Maybe locking access unless you have the biometric data?
Has anyone played with this or thing it’s overkill or not effective?
Thought I’d see what people think or have experienced.
I also considered a CAC card… but not sure if it would be a pain to make for use or cost prohibitive.
I just wondered if maybe someone in the linux community had designed a way to use biometrics such as a fingerprint to possibly encrypt data so it’s useless without that fingerprint data… Maybe thats to complicated or a superficial appearance of security… I dont know I used to use a CAC card all the time, but I dont know. Just though I’d see what people thought.
I heard the problem has always been that the fingerprint reader firmwares/drivers are proprietary and no one has any interest in reverse engineering it. Can anyone confirm?
Thought it might be a smart way to encrypt data for cloud BU as well possibly… if this isn’t utilized or created in someway, would it be possible? Maybe profitable?
That’s true. I also wonder what the data file for the print looks like and if it would be possible to use that data as the “key” for the Cypher of the data.
Admittedly I have zero programming experience, but I am getting better at reading code. That’s why I am loving linux because I can actually SEE what my pc is doing if I want to.
I think the usefulness of biometrics are overshadowed by the development of hardware keys like yubikey. After all if your fingerprints are compromised (as in if the attacker gets a copy of your fingerprint), there is no way to uncomprise it because it is permanently stuck on your hand.
You might be looking at it wrong; you just want the biometric to be the passphrase that unlocks a data store.
So the encrypting software can be anything, just need an app/program to get a key phrase from a biometric reader.
Obviously you could bundle them into one package, or whatever, I don’t think that is the hurdle.
The biggest hurdle is how temperamental biometrics are.
Fingerprint readers to unlock devices need to save a bunch of angles, because the flesh moves, and might be presented in different orientations.
Your phone might be taking 100 pictures of your finger a second, trying to compare it to a print it has on file, and the “hello” face unlocking can take a bit of waving before it recognises?
But you can completely change car keys and house keys to use a different set of pin depth combinations.
Not so with fingerprints.
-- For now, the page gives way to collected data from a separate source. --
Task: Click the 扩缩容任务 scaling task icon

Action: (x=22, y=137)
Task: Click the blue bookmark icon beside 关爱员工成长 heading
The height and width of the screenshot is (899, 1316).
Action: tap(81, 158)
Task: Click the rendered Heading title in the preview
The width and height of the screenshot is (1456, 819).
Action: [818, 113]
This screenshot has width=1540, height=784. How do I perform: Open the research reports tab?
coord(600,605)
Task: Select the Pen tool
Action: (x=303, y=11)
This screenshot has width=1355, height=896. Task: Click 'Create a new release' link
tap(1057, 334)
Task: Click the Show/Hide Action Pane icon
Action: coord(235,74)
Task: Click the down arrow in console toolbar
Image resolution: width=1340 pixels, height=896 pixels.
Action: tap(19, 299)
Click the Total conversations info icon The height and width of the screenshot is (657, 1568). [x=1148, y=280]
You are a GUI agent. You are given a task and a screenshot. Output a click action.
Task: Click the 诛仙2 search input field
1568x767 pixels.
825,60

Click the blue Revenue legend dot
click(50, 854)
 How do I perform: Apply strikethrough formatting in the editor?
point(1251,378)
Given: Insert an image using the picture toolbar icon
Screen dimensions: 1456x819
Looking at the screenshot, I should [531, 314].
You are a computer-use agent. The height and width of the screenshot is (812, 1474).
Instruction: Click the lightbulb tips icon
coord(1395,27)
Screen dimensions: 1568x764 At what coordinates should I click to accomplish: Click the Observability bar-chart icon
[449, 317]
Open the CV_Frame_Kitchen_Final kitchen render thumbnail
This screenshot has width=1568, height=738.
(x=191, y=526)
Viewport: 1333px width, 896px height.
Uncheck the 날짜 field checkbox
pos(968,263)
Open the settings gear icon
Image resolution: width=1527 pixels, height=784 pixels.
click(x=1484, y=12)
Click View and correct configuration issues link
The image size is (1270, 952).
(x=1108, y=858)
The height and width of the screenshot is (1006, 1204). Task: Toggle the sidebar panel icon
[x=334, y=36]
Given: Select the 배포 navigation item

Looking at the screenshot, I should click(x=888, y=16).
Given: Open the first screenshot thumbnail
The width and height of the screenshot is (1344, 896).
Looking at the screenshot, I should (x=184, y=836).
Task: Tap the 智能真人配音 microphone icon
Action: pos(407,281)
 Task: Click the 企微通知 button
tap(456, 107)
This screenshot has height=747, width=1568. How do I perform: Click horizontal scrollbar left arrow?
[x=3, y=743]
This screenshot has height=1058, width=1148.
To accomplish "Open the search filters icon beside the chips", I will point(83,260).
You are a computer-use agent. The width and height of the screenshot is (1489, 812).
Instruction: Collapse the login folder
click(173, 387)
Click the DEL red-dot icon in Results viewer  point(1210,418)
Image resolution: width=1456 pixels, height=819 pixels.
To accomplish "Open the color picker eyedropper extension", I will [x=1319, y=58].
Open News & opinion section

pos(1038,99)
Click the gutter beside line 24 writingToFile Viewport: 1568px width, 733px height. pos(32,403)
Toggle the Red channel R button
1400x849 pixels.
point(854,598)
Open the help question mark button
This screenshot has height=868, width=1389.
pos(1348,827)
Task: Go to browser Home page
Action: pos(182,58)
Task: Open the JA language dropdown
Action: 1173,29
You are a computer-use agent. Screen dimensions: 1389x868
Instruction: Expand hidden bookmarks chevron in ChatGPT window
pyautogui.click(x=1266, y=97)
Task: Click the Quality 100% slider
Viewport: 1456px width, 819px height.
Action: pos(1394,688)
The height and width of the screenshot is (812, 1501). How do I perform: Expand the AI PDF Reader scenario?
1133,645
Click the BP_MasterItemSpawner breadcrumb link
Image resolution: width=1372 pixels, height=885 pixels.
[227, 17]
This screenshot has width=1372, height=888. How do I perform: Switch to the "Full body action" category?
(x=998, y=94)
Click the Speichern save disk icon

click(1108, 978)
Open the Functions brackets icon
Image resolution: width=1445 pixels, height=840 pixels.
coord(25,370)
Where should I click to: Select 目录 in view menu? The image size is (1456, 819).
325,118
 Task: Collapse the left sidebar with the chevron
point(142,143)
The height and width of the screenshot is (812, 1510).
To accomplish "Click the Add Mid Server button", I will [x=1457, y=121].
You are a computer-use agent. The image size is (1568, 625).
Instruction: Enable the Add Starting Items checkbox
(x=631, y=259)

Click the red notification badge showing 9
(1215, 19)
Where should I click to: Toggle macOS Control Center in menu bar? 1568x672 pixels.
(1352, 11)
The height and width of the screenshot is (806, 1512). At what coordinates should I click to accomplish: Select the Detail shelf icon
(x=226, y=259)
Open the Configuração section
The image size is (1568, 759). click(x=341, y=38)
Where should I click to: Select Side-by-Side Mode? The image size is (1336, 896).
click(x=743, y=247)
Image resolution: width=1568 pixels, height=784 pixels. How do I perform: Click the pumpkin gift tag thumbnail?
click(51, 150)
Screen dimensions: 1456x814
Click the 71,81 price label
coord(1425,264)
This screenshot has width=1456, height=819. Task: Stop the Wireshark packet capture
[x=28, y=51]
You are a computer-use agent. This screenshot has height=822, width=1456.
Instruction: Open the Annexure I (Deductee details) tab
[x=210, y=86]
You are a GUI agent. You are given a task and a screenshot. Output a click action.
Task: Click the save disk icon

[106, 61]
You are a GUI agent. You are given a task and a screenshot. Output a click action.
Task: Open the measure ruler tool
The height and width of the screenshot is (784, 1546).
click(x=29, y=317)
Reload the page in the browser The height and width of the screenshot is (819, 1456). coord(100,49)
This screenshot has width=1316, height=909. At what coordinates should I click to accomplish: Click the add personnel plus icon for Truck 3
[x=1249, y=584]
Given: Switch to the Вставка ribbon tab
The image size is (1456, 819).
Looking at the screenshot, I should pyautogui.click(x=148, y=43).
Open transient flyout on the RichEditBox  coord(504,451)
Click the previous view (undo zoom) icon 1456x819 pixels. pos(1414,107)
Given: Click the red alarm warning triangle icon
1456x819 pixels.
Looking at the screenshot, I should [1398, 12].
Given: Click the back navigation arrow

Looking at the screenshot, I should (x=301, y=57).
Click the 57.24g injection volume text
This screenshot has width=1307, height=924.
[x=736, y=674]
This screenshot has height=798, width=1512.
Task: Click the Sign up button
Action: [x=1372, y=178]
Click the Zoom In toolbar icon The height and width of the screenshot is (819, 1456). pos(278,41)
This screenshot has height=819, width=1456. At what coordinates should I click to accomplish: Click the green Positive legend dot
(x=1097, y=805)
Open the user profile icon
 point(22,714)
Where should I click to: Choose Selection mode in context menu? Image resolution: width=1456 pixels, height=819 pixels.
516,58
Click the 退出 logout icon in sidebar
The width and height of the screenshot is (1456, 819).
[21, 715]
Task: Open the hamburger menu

You could change it temporarily but it reverts back. You could also change it permanently but in an extreme destructive/catastrophic ways:
Amputation. - self explanatory
Subdermal destruction - via caustic/thermal/incisional removal of the dermal layer, causing scar formation that is devoid of the usual topographic markers used for identification.
Anyway… you could not reliably change your fingerprint into a pattern that is compatible with new topographic “whorl” features to make new unique unpredictable combinations. If you can, you should probably talk at DefCon or something…
Additionally you can be coerced into unlocking said device or data. By either a malicious person (by threat of violence) or the police/courts (here in the us anyways).
Worse than coercion, like a passphrase can be coerced; Stolen by courts/Fed/Leo, without consent.
Like, they can compel you under threat of prison to give a passphrase, and lock you up for non-compliance, but they can steal your biometrics to unlock it. And I would say holding a phone up to your face is stealing access that you don’t permit, rather than coercion/encouragement/request which you can deny.
That is just my opinion.
As far as I know, the only guys put in prison for not sharing passphrases are suspected pedo’s, so the media not making a fuss. If the LEO stole biometrics, it would get around that.